THE PROBLEM
Please copy the material below word for word, from the line with "The image size is (498, 332)." to the line with "center [24, 214].", including both of those lines.

TASK INPUTS below:

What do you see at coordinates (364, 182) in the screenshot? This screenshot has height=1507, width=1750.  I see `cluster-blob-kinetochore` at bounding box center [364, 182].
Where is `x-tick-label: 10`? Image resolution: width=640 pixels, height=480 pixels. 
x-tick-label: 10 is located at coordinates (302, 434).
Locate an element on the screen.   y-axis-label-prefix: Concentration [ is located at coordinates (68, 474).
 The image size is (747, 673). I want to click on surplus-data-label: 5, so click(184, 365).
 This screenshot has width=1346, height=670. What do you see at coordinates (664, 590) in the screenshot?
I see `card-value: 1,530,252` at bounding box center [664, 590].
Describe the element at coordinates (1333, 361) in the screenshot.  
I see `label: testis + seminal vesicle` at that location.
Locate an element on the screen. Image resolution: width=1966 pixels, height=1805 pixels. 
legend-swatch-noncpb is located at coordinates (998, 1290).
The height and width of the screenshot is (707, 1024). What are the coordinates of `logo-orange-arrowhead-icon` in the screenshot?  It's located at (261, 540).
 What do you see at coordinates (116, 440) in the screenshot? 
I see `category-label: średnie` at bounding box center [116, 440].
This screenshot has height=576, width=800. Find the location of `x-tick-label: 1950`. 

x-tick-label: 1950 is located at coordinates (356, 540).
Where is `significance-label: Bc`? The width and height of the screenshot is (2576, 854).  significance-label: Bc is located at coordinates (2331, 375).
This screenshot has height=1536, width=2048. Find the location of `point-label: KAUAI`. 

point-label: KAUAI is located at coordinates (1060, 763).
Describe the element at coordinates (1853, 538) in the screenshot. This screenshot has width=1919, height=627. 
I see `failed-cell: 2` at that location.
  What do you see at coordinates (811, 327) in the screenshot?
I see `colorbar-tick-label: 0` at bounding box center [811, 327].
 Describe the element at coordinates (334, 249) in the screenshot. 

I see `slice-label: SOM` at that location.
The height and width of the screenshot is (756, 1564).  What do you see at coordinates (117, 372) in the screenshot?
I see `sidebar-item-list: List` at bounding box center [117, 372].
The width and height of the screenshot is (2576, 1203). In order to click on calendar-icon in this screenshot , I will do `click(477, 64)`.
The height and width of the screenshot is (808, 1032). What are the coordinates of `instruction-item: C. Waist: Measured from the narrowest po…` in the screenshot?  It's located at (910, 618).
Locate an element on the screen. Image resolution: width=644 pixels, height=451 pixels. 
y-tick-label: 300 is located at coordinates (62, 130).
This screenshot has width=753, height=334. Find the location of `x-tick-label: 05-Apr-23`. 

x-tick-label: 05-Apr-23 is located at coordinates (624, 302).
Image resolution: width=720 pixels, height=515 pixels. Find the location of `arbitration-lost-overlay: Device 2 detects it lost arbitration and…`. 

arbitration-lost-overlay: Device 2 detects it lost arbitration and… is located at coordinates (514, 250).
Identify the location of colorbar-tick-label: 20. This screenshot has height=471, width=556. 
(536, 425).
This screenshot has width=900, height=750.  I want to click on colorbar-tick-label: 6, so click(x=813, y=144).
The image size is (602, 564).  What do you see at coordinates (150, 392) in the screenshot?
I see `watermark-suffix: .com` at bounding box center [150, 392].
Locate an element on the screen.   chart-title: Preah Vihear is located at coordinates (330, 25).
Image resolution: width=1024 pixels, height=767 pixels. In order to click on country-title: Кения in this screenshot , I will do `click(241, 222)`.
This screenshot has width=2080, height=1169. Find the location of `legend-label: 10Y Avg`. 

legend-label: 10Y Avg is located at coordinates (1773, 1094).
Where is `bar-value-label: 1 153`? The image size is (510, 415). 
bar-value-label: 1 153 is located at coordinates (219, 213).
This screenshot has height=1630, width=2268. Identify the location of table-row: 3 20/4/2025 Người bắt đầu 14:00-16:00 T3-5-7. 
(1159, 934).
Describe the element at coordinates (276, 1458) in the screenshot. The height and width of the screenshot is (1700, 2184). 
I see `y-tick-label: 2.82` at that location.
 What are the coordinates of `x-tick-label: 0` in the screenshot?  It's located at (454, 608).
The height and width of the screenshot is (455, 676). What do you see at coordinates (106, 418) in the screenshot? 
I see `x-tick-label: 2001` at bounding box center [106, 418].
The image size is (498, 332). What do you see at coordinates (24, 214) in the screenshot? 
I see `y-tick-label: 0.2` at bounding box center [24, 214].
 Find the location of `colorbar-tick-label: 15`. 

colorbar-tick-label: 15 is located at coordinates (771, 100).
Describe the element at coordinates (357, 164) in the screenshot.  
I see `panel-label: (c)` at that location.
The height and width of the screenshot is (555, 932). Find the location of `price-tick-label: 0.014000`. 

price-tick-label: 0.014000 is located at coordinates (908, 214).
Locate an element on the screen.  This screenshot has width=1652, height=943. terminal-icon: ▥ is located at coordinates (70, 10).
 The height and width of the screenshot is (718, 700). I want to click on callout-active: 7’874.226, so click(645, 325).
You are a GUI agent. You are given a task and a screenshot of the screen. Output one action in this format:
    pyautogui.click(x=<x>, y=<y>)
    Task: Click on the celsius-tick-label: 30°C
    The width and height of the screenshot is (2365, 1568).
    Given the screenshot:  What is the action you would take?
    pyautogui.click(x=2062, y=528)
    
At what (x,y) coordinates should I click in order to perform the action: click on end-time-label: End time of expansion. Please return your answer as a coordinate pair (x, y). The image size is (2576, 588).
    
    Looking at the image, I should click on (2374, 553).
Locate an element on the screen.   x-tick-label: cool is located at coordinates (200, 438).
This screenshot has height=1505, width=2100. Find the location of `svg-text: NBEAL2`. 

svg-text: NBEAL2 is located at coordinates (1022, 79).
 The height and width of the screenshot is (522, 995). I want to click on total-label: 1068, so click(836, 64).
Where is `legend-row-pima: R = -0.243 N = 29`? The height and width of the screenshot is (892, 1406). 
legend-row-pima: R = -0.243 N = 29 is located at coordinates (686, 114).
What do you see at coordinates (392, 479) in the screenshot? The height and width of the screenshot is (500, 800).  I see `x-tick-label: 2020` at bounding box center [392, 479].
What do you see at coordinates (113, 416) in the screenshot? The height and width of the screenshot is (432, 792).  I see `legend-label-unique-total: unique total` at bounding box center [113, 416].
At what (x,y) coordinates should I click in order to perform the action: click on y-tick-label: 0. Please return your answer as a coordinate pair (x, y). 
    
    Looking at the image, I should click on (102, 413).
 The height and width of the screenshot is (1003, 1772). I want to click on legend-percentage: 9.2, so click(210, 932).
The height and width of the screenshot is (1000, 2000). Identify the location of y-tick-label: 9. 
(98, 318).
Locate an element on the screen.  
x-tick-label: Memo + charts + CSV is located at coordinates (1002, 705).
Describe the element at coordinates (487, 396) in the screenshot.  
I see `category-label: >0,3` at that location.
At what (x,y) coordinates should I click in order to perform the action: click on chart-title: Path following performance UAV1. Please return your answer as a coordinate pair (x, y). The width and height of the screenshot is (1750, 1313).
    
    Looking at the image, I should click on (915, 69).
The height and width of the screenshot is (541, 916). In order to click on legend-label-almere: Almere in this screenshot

End of TASK INPUTS.

ANSWER FOR THE TASK
The image size is (498, 332). What do you see at coordinates (24, 214) in the screenshot? 
I see `y-tick-label: 0.2` at bounding box center [24, 214].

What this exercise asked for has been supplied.